Poets, says Wakoski, must first have something to say before conveying it in the right way. Using the cosmos (moon, rings of Saturn, Magellanic clouds), history (George Washington, the King of Spain), personal experience (the motorcycle betrayal poems), and literary rivalries to create personal mythology in the style of William Butler Yeats, she carves out a territory that is strictly confined to herself CITATION Wak71 l 1033 (Wakoski). As a result, her themes of loss and acceptance, ugliness and beauty, identity loss, and growth are developed via mythology.

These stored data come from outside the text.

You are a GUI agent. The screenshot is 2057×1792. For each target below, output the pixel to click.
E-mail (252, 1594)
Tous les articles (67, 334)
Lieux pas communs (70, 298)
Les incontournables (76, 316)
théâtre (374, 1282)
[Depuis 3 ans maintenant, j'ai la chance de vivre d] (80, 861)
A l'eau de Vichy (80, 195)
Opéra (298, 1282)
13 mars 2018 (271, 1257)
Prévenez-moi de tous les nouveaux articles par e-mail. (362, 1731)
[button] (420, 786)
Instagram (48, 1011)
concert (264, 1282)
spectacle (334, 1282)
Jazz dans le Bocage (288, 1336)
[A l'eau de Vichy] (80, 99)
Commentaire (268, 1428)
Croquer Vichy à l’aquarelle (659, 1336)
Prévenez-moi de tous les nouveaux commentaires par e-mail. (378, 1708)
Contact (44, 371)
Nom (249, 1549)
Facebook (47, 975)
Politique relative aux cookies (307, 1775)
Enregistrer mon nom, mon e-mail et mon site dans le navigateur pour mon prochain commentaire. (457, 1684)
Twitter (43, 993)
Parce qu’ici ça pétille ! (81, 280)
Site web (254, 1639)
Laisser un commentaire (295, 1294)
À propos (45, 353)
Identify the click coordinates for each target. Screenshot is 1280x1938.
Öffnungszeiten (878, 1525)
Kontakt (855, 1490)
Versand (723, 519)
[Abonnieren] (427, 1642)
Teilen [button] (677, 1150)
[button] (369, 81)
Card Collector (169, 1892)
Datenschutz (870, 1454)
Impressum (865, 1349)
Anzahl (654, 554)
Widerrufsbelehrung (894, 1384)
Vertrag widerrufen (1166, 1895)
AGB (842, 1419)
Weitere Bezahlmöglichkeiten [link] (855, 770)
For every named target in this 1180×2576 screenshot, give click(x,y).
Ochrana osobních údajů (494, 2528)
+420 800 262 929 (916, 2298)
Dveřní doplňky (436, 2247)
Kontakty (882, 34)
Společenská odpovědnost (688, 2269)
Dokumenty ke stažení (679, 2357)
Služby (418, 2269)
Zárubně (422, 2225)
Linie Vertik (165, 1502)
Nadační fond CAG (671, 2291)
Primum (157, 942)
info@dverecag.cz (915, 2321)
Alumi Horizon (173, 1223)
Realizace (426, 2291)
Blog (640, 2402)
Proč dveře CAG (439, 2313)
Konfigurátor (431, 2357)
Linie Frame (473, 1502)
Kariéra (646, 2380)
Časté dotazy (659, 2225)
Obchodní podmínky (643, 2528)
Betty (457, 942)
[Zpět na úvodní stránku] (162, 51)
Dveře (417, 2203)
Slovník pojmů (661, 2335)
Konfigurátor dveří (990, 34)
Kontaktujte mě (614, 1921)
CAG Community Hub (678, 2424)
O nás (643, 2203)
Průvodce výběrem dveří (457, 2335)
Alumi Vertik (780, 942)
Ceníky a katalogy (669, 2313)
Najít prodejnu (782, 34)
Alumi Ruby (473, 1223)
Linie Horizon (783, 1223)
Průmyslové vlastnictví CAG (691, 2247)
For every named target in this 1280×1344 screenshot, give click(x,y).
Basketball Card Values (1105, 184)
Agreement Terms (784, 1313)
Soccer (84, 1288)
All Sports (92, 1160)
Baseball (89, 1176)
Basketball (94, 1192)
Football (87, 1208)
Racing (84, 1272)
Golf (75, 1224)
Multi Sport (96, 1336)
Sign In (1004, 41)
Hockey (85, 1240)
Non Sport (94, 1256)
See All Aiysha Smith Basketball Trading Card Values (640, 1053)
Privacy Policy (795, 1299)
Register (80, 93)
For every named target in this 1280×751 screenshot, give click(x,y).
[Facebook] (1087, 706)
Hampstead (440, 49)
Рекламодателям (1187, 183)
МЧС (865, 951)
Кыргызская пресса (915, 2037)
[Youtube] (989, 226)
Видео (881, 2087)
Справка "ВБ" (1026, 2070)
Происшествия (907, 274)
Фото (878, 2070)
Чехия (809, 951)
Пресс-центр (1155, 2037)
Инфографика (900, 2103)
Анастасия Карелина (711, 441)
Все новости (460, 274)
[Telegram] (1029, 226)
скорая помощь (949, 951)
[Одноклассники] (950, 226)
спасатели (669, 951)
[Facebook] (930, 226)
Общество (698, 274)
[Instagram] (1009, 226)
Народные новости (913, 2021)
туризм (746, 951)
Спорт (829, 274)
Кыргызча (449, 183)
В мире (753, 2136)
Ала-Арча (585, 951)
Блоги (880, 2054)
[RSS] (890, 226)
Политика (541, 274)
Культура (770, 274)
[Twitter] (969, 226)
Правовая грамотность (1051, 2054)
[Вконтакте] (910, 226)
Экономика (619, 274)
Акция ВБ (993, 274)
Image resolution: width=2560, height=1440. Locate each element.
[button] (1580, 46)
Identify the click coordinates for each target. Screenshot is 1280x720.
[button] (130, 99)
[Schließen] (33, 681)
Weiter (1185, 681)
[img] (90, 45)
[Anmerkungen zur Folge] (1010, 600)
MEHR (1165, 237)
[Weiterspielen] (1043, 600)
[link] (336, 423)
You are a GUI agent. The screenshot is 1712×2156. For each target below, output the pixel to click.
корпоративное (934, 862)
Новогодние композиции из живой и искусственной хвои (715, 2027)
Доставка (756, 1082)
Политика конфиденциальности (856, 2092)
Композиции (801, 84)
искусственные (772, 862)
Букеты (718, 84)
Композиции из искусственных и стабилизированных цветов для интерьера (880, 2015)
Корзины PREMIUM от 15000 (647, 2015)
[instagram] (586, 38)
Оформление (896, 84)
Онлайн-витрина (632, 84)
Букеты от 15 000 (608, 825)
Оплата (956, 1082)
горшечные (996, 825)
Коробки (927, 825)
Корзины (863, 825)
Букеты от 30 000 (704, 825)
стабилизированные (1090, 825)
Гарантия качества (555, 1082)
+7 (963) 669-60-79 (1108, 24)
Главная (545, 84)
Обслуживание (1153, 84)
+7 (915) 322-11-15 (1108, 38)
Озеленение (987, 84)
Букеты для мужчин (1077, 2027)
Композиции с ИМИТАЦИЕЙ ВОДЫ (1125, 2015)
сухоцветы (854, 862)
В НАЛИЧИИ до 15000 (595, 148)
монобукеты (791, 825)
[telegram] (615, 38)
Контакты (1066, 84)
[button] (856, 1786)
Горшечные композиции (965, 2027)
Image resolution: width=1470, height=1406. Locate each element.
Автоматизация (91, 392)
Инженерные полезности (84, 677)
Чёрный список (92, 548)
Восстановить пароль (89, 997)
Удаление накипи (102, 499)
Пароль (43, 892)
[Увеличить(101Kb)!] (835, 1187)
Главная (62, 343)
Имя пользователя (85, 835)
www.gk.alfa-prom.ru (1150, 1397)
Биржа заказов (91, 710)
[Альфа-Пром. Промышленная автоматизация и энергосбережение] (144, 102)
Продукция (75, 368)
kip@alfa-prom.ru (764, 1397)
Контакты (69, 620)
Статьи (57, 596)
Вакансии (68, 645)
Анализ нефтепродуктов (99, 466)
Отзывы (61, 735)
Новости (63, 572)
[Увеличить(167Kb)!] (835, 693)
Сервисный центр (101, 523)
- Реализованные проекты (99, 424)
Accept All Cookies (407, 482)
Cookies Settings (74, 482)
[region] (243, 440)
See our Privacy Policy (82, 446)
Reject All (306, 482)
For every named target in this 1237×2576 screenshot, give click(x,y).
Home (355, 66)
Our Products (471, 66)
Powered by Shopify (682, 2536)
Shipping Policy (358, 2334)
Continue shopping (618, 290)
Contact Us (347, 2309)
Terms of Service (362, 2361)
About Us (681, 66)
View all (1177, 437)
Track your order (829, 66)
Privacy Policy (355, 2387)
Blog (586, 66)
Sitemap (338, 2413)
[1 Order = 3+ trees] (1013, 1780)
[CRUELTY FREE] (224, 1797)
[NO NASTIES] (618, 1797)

Her ideas are dualistic and, more importantly, vulnerable to the poem’s resolve. In her mind, poetry helps her heal rather than splinter. It’s worth noting that the novel Coins and Coffins was written as a tribute to La Monte Young, her second husband and the father of her second child. A lost lover is introduced in this book, building her mythology in the process. “Justice Is Reason Enough” borrows from Yeats’ “Leda and the Swan” with its “vast shape and its pounding wings.” It’s the “shape” of her mythical twin brother, David, with whom she had incest, that is the focus of this poem. For the justice that “balances the beauty of the universe,” she mourns her brother, “dead by his hand.” Since the poem’s final line mentions beauty, the overall tone is acceptance and encouragement.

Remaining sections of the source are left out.